How to complete this task. Return each record word for word and omit the pictures.
:: Extracted entries
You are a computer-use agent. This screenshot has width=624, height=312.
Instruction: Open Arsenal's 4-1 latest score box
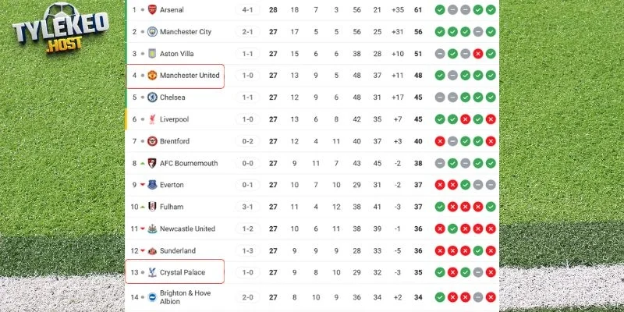tap(247, 10)
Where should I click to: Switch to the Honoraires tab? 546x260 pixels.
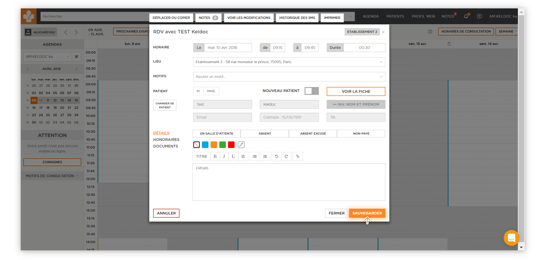click(166, 140)
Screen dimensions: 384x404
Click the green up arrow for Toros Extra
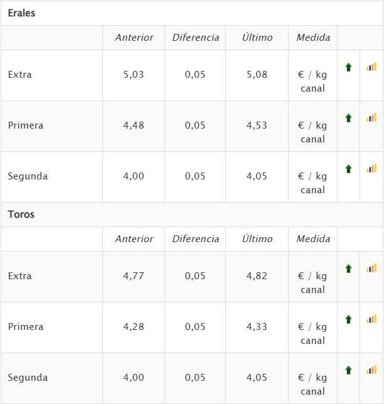click(x=349, y=268)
::::
Written solution.
You are a computer-use agent. This screenshot has width=624, height=312.
Instruction: Open Arsenal's 4-1 latest score box
tap(247, 10)
Where should I click to: Switch to the Honoraires tab? 546x260 pixels.
click(166, 140)
Screen dimensions: 384x404
Click the green up arrow for Toros Extra
click(x=349, y=268)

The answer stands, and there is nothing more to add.